Usually, when we teach our students new words, our approach is to define the word, then have the student pronounce the word and use it in a sentence. Having students work with new words from many angles will help them actively engage in the new material. Here are some ideas for getting the most out of the vocabulary presented in class.
1. Define it: What does it mean?
2. Listen to it: How many syllables does it have? What does it rhyme with? What other words does it sound like?
3. Say it: Are there any tricky sounds? How do the teeth, lips, tongue and mouth move when making the word’s sounds? What about air flow and vibration?
4. Trace it: How do you draw the letters of the word? Can you write the word with your finger?
5. Spell it: What are the letters in the word? Do you say all of the letters that you see?

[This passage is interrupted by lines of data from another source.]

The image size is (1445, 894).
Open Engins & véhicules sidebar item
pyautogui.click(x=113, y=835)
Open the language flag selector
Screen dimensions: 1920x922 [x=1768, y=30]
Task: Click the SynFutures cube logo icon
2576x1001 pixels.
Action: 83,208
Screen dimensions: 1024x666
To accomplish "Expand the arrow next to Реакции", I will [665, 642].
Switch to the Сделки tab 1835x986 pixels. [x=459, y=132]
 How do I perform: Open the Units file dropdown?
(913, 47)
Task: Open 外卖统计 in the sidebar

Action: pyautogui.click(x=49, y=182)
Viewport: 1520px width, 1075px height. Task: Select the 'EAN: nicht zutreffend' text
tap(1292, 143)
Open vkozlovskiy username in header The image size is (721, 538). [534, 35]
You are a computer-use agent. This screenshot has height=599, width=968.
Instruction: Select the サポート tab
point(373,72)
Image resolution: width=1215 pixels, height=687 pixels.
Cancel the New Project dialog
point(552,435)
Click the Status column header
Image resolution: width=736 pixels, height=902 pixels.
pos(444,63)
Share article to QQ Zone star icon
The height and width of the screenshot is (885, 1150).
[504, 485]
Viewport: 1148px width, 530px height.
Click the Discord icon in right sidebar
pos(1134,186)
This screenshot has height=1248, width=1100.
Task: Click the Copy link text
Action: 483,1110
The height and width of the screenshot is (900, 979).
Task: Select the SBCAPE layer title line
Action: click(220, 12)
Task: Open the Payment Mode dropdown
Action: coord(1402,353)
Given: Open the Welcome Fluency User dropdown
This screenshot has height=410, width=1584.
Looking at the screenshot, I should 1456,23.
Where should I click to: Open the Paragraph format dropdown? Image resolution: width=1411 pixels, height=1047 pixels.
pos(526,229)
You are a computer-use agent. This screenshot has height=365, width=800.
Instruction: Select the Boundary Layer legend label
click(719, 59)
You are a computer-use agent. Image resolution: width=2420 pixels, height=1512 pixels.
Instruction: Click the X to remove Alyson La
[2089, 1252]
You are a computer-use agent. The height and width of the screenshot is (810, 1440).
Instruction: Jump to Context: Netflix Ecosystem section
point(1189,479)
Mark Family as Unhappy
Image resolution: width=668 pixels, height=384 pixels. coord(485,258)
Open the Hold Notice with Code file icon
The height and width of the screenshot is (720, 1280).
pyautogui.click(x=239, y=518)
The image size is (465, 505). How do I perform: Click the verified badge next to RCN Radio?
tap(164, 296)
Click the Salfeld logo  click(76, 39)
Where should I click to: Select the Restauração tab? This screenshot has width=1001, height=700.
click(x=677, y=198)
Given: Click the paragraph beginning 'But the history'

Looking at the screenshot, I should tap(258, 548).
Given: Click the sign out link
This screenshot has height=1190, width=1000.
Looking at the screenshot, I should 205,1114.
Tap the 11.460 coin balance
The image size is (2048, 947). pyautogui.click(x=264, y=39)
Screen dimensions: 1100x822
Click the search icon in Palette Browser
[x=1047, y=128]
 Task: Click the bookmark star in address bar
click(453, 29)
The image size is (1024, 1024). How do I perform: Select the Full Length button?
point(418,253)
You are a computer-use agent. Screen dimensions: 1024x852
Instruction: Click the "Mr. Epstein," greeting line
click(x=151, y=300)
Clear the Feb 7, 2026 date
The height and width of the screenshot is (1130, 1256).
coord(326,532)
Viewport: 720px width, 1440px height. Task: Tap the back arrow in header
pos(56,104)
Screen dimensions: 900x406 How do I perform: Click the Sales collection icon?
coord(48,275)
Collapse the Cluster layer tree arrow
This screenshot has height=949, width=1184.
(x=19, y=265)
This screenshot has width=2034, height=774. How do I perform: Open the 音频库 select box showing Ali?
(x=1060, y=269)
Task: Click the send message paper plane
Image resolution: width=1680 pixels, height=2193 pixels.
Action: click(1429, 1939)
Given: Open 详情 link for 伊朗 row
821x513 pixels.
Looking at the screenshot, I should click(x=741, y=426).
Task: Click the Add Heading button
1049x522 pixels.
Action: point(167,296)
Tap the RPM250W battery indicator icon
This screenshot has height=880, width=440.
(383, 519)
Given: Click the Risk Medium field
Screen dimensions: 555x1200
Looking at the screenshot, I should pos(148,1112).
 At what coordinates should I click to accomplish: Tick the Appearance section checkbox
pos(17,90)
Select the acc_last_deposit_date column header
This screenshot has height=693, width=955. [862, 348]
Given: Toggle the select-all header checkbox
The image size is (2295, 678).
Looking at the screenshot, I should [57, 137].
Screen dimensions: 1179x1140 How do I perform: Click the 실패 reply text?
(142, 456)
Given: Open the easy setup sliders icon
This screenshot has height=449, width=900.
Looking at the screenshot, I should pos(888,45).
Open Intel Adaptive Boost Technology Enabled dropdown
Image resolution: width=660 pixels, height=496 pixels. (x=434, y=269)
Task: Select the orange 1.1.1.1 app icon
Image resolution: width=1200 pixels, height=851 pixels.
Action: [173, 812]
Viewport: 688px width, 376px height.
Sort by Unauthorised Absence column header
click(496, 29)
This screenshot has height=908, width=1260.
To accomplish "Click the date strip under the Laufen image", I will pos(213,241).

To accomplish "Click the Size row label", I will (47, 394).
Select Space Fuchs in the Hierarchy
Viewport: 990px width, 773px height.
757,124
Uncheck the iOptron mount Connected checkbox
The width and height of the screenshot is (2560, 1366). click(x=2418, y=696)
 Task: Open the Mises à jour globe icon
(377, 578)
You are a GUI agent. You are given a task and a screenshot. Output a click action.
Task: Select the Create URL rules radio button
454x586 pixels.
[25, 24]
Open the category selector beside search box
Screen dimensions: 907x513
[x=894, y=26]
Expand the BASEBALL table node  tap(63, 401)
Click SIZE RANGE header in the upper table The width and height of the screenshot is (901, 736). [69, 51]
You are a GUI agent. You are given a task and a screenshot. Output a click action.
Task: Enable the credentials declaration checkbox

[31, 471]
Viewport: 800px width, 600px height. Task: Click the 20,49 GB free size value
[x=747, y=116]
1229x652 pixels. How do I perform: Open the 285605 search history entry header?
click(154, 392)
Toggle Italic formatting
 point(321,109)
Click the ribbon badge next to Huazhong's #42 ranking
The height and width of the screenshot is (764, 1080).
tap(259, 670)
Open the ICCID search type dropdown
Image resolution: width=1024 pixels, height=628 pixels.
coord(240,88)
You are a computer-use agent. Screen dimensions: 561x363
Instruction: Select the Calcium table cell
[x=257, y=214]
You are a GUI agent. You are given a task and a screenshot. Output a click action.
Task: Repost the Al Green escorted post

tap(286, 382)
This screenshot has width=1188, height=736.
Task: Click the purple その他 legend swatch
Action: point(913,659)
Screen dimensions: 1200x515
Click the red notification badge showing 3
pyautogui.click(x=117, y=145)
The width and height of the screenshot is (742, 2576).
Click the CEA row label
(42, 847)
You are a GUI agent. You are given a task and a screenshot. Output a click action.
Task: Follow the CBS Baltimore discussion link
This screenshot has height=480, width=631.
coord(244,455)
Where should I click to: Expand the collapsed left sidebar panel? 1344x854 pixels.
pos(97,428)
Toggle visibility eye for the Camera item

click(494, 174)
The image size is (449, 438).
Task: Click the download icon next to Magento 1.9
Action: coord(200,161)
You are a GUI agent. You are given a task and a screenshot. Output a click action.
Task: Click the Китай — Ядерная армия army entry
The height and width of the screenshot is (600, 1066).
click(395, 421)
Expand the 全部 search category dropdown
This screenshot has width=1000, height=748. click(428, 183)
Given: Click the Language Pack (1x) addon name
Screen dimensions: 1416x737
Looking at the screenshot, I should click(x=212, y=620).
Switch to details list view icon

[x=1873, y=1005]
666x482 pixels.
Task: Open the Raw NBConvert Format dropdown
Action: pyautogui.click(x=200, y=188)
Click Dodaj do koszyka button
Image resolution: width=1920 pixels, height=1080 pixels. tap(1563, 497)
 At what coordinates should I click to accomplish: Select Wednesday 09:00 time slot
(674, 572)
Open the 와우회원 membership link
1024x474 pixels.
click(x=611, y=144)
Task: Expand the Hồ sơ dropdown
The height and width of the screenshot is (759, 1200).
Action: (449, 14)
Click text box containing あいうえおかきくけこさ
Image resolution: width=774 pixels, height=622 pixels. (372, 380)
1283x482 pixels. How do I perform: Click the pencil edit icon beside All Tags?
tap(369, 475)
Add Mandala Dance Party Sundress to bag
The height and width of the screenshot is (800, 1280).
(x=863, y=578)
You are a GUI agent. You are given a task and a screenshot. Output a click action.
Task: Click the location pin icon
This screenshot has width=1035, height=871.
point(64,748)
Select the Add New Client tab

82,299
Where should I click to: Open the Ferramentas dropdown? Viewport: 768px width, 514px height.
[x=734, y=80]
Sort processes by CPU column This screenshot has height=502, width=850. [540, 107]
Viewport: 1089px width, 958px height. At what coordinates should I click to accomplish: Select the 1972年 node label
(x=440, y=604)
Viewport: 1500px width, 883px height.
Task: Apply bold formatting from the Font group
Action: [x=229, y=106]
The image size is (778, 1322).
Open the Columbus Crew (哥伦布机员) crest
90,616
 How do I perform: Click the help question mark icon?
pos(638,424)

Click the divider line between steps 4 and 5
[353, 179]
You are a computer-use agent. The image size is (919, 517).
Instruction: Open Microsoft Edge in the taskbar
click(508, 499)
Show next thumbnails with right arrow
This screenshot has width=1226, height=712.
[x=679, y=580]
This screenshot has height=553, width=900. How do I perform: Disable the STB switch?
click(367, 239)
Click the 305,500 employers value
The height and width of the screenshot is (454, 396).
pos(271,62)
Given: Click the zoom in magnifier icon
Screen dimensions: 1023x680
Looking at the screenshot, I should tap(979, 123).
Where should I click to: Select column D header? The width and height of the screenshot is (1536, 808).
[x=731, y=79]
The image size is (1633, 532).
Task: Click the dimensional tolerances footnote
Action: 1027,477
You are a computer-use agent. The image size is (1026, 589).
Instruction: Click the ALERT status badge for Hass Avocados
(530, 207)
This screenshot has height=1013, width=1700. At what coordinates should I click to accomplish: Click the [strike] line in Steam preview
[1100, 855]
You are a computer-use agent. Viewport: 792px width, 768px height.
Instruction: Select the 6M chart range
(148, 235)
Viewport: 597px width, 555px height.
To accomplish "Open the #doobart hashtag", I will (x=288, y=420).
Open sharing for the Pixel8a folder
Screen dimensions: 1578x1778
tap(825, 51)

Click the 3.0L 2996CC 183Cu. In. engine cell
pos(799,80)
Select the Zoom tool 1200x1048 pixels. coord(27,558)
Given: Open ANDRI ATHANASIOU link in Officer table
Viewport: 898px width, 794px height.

6. Visualize it: Close your eyes. How many letters does the word have? What’s the first letter? What’s the last letter? What does the word make you think of?
7. Analyze it: What part of speech is it? Does it have a root word? Does it belong to a family of words? What other words does it look like?
8. Personalize it: What does the word mean to you? Can you describe someone or something you know with the word? When is the last time you heard, saw or used the word? Do you like the word?
9. Associate it: Where do you think you’ll hear the word? Is the word often used with another word or in a phrase? Are there other words that mean the same thing?
10. Categorize it: How is this word different from similar words? Is it more formal or informal? Do either men or women use the word more? Do certain age groups use the word more than others?
11. Generate: Write a sentence with it. Use it in a role-play. Write a story and make this word part of the first sentence.